- TEXT SEGMENT -
■ ■ ■
1. `Rabi Oscillations <https://aqpl.mc2.chalmers.se/~gojo71/KvantInfo/Rabi.pdf>`_ by Thilo Bauch and Goran Johansson.


Bloch Sphere and Bloch Vectors
--------------------------------------------------


A two level system density matrix can be expanded using identity matrix and Pauli matrix,

.. math::
   \rho = \frac{1}{2}(1 + \mathbf P \cdot \boldsymbol \sigma),

as defined in :ref:`neutrino-flavor-isospin`. The vector :math:`\mathbf P` represents the vector of state in Bloch sphere.

We can also project the Hamiltonian into this space,

.. math::
   H = - \frac{\boldsymbol \sigma}{2} \cdot \mathbf H.

We take the :eq:`eqn-rabi-time-dependent-two-level-hamiltonian` as an example. A simple derivation shows that the equation of motion for the Bloch vector or the flavor isospin vector is precession

.. math::
   \dot {\mathbf P}  = \mathbf P \times \mathbf H,

where

.. math::
   \mathbf H = \begin{pmatrix}
   -w \cos(kt)\\
   w\sin(kt)\\
   \omega_0
   \end{pmatrix}.

We identify this vector as a rotation around z axis. It also becomes obvious that the so called time indepedent case is literally :eq:`eqn-rabi-time-dependent-two-level-hamiltonian` in a corotating frame.
■ ■ ■
[Source data]

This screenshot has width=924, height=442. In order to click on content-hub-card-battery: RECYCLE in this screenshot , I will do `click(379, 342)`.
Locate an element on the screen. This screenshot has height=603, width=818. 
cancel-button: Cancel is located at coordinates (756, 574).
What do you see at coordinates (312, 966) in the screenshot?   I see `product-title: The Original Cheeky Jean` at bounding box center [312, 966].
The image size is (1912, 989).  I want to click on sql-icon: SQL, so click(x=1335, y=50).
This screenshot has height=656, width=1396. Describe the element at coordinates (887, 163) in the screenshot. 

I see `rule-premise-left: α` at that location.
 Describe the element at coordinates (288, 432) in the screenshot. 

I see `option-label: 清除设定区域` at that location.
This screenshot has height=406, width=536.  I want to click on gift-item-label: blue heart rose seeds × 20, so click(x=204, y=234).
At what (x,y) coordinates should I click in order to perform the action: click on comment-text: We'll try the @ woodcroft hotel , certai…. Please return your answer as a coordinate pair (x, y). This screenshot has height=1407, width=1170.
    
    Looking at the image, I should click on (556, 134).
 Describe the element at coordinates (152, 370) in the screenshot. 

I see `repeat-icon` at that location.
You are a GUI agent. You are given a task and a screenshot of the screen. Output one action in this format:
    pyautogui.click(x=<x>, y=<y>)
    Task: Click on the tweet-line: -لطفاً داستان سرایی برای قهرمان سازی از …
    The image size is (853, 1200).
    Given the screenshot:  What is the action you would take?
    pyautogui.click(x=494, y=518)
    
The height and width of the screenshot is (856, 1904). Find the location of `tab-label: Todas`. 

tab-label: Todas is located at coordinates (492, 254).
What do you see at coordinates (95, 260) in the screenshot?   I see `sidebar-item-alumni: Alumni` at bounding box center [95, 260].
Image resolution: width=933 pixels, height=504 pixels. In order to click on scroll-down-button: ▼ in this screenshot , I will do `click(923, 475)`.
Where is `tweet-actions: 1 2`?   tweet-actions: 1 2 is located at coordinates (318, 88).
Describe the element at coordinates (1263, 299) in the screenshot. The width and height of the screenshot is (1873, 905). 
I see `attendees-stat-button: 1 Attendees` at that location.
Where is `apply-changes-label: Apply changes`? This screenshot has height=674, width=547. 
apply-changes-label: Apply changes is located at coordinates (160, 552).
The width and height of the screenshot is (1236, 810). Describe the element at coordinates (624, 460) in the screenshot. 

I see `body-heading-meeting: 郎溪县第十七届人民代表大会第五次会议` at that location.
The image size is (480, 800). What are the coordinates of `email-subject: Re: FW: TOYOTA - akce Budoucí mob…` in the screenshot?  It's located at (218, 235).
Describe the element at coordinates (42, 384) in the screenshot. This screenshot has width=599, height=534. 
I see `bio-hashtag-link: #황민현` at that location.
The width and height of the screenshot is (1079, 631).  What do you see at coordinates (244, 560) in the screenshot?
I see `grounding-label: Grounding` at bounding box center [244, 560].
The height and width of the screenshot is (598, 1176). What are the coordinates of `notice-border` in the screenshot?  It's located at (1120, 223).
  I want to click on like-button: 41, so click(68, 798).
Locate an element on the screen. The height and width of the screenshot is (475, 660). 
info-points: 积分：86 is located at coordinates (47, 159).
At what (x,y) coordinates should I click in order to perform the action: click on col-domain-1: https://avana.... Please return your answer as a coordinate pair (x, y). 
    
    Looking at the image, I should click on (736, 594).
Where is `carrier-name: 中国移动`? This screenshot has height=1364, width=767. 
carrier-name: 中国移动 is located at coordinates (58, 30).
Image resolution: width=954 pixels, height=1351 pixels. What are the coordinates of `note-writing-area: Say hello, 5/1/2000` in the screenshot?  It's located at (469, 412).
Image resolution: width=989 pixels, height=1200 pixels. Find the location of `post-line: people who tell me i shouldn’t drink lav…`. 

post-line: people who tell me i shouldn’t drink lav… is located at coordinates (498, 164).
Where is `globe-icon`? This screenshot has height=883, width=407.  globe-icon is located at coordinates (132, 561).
■ ■ ■
- WORK TASK A -
According to the Bloch sphere section, what does the vector P represent?
- WORK TASK B -
Decide whether each statement agrees with the Bloch sphere section, answering yes or no and quoting the deciding words: (i) A two level system density matrix can be expanded using the identity matrix and Pauli matrix. (ii) The equation of motion for the Bloch vector is precession. (iii) The vector H is identified as a rotation around the x axis.
- WORK TASK C -
Translate this sentence from the Bloch sphere section into Spanish: "We identify this vector as a rotation around z axis."

- PROBLEM SOLUTION A -
It represents the vector of state in the Bloch sphere.

- PROBLEM SOLUTION B -
(i) Yes: "A two level system density matrix can be expanded using identity matrix and Pauli matrix"
(ii) Yes: "the equation of motion for the Bloch vector or the flavor isospin vector is precession"
(iii) No: "We identify this vector as a rotation around z axis."

- PROBLEM SOLUTION C -
Identificamos este vector como una rotación alrededor del eje z.